FWTools GIS Toolkit is a freely available open source toolkit for Windows and Linux that can do more than GIS tricks. It is a precompiled bundle of Open Source GIS tools. The FW comes from the initials of Frank Warmerdam, the originator of the toolkit and current President of the Open Source Geospatial Foundation (OSGEO).
One key component of the GIS Toolkit is the GDAL/OGR library. Parts of the library have been enhanced by several in the OSGEO community. GDAL is a basic foundation of countless Open source GIS as well as commercial GIS applications. Here are Listings of commercial and open source software that use it and GDAL sponsors.
This is a library which historically has been developed and maintained by Frank Warmerdam, but has started to garner quite a few developers. GDAL is X/MIT licensed (similar to BSD license), therefore the licensing is very generous for commercial use. The toolkit can be downloaded from http://fwtools.maptools.org/
In this article we shall talk a little bit about the OGR2OGR commandline data loader tool packaged in here, which should be of interest to many even those who do not know or care about GIS data. We shall demonstrate some non-GIS uses of this light-weight tool.

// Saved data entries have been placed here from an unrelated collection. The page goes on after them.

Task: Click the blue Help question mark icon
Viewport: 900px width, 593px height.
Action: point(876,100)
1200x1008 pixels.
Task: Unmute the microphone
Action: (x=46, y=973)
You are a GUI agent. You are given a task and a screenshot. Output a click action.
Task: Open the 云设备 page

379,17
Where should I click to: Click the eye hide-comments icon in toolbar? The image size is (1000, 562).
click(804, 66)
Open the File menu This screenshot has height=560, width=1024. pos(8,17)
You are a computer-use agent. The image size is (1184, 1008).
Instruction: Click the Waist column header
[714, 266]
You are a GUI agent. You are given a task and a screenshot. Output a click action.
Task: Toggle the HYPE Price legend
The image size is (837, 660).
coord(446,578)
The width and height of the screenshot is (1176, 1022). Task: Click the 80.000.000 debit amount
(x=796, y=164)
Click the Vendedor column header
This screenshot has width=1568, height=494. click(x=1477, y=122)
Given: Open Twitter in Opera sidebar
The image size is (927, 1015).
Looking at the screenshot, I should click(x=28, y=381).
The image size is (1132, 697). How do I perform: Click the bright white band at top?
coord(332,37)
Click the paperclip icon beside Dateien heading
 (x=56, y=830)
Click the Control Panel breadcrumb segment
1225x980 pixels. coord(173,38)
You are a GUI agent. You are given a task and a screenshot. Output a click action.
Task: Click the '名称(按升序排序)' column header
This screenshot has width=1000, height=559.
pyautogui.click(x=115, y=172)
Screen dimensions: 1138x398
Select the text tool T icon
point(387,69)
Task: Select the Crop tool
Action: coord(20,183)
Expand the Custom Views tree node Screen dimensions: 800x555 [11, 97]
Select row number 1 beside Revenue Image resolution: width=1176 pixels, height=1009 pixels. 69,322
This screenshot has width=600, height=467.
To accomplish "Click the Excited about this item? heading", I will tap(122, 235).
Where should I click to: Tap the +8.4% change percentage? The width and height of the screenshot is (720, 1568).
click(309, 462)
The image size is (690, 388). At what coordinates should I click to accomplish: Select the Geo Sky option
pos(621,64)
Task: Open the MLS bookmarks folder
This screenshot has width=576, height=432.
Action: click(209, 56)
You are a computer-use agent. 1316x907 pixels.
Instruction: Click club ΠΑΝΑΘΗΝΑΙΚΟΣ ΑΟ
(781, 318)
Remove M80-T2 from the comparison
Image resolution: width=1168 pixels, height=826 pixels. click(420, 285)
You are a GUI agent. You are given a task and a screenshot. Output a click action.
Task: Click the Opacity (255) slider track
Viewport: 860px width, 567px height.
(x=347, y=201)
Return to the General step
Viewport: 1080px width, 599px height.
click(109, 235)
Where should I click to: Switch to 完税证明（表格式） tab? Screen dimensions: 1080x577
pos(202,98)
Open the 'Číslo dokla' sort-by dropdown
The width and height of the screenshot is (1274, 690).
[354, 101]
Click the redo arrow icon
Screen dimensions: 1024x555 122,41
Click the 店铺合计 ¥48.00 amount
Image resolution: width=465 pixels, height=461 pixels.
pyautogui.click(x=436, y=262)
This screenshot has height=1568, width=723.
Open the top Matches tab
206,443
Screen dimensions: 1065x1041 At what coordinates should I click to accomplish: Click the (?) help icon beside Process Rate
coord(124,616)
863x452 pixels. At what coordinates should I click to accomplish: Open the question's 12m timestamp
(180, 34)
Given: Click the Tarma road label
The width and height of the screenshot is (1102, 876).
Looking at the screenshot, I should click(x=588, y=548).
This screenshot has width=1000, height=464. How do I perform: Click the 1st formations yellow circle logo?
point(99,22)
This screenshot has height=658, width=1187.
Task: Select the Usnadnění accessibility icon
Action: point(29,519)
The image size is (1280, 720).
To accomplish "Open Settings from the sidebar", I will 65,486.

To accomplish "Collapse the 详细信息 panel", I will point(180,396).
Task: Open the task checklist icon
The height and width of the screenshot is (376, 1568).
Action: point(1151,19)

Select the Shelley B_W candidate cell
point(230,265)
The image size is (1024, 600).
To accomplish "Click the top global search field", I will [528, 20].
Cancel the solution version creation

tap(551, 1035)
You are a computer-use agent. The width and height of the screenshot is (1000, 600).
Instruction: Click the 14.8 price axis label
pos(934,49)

If you want to see some GIS example uses of this tool such as loading data into Postgis tables from various GIS formats or exporting data out and brief install instructions, check out our OGR2OGR Tips page.
Although GDAL/OGR was designed to deal with GIS data, a side-effect of the design is that it also handles regular attribute and relational data. The reason is simple. Spatial Data is not an island; it most often accompanies standard relational and attribute data to make it more meaningful. If you load mapping objects and geometries, you want to load the attributes of them as well.
When using OGR2OGr for loading non-spatial data ,which it really wasn't designed for, it does have some additional annoying consequences, but we feel the almost fit in your pocket feel of it makes it a convenient swiss army knife even for non-spatial data.
I would say we are not alone in being addicted to this tool. The ability to load data from various data sources with a simple line of script code is breath-taking. I think Bill Dollins says it well in his A One-Touch (Almost) Data Loader With FWTools and PostGIS. One only needs to look at the OGR supported formats to get a sense of just how powerful this tool is. Enough talk about the greatness of this tool; I'm beginning to make myself nauseous. On with the show.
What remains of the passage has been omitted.